Lembremos que a desapropriação por utilidade pública torna público o que é privado, em benefício do interesse público. E que a execução da benfeitoria pretendida com a desapropriação se dá sob a gerência do poder expropriante. No caso, temos o inverso: uma empresa pública federal é expropriada de um de seus bens, o que contraria a legislação sobre desapropriações, recebendo um valor inferior ao que ela acredita valer o terreno, para favorecer um único clube privado de futebol. A articulação política para dobrar a Caixa Econômica é poderosa, refletindo a força do Flamengo. Além do prefeito, há autoridades em Brasília envolvidas nesse processo.
Os custos das obras viárias e da infraestrutura caberão à Prefeitura, os prováveis problemas serão sentidos por toda a população, mas os benefícios serão privados.
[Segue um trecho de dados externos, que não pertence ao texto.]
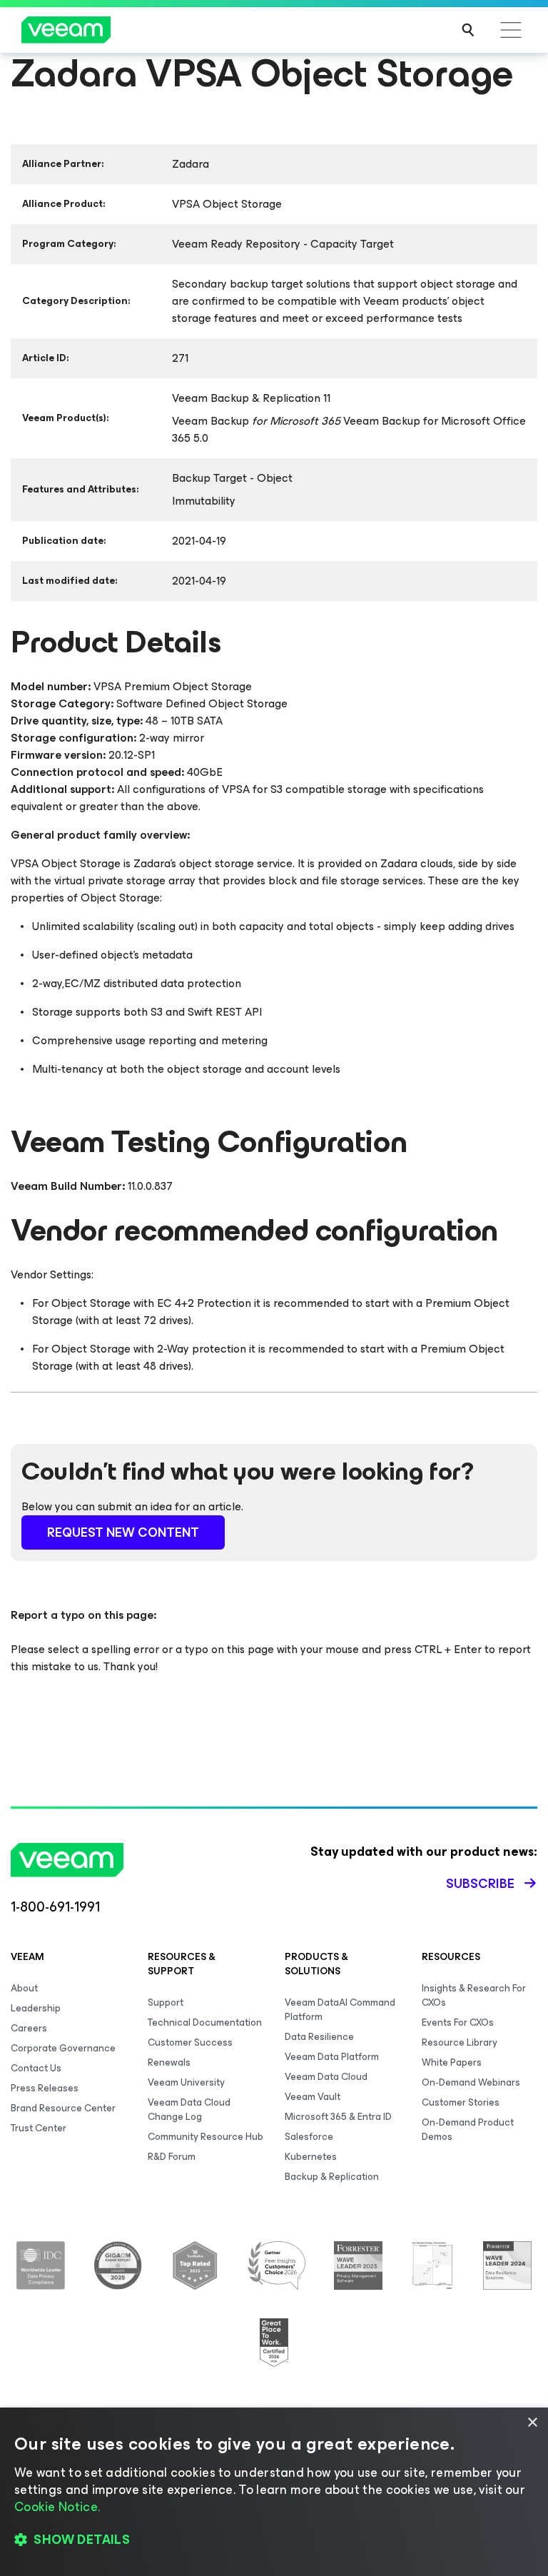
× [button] (532, 2423)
Tudo isso sem plano urbanístico, afetando o patrimônio, sem a devida prioridade à construção de escolas, postos de saúde, saneamento, moradias etc.
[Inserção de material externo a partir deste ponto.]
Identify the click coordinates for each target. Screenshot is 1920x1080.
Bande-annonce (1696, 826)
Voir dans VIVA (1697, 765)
Do ponto de vista urbanístico, os impactos com a construção de um estádio para 80 mil pessoas serão consideráveis, trazendo enormes problemas para o trânsito na área e no acesso à Ponte Rio-Niterói e perturbando o bom funcionamento da rodoviária e do recém-inaugurado Terminal Gentileza. A uma distância de apenas 4 quilômetros do Maracanã, e não longe dos estádios de São Januário e Nilton Santos (Engenhão), este novo estádio é um contrassenso e uma ameaça à viabilidade econômica do Maracanã. Seria lamentável se o querido Maracanã tivesse o destino de outros construídos para a Copa de 2014 e que permanecem ociosos.
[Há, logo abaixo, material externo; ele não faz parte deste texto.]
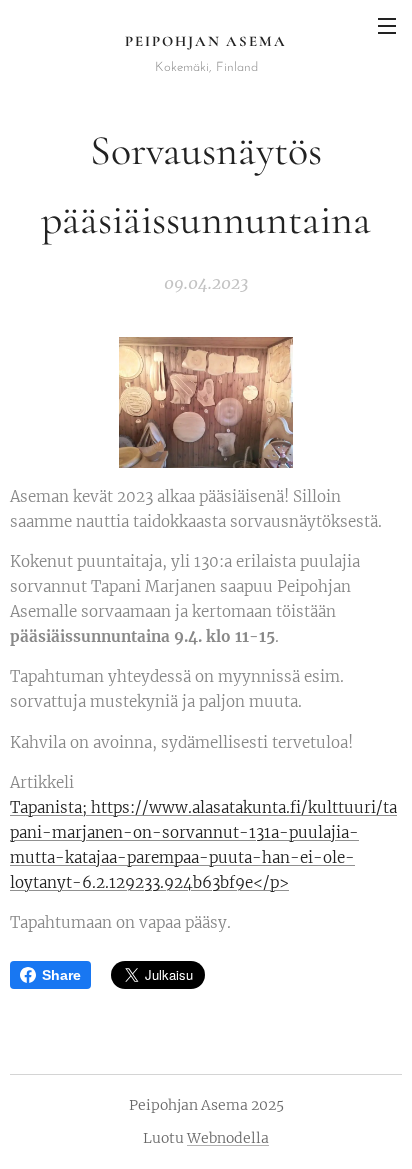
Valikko (387, 25)
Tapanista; (50, 807)
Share (61, 975)
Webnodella (228, 1138)
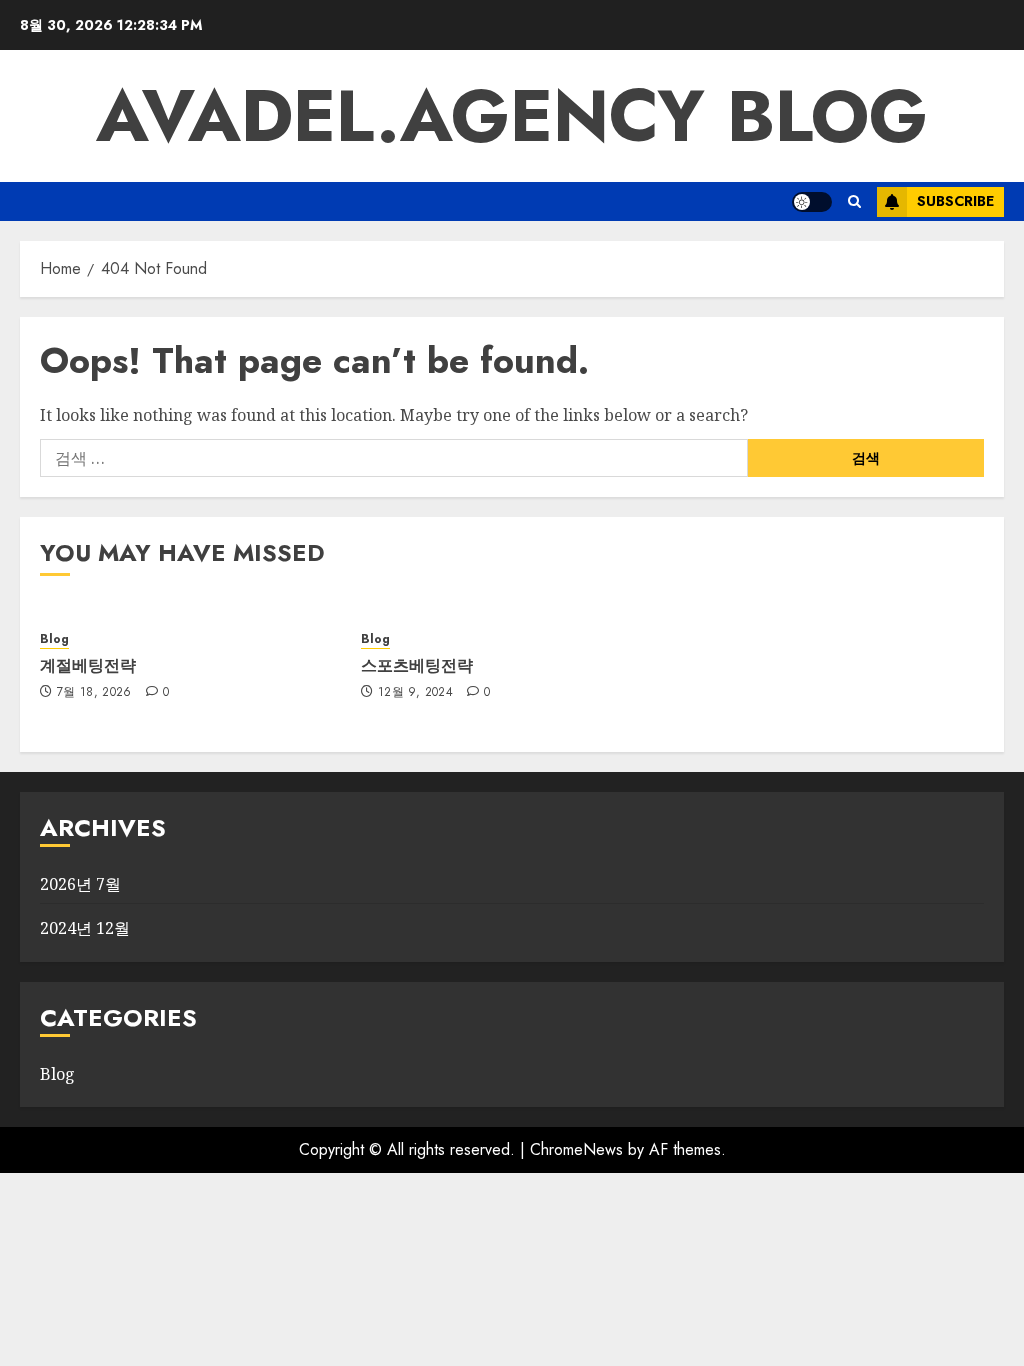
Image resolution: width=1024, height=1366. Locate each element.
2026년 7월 (80, 884)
Além disso, não tem sentido reservar 90 mil m2 no centro da cidade para uso em apenas quatro ou oito horas por semana. É importante salientar que o clube deseja comprar também um terreno vizinho, do outro lado da Avenida Pedro II, para construir um estacionamento. Assim, a área subtraída a usos mais desejados, como moradia e serviços, seria bem maior. O terreno, apesar de esforços já realizados de descontaminação das substâncias tóxicas da antiga fábrica de gás, muito provavelmente ainda segue contaminado.
Não há estudos de impacto ambiental e de vizinhança. Toda essa operação está sendo feita embalada numa enganadora propaganda eleitoral de “revitalização” do centro da cidade. Mas o que vitaliza uma área é a vinda de novos habitantes e o comércio e serviços que os seguem.
O prefeito tem feito um uso distorcido do Estatuto da Cidade em projetos de operação urbana consorciada e acaba de sancionar a lei “mais valerá”, que admite a burla da legislação urbana mediante pagamento. Uma visão muito particular do que seja o bem comum. Enfim, em nome do seu interesse eleitoral e de alguns políticos, será construído um elefante branco, sem nenhuma justificação técnica, acarretando enormes prejuízos à cidade. Apesar de contestado, o terreno foi a leilão, e agora a Caixa busca sua anulação por via judicial.
Um prefeito que nem sempre acertou em suas nomeações para o governo municipal deve repensar seus valores de como administrar uma cidade. Seu populismo eleitoral pode até render ganhos a curto prazo, mas o caos urbano que deixará como legado certamente conspurcará sua imagem política no futuro.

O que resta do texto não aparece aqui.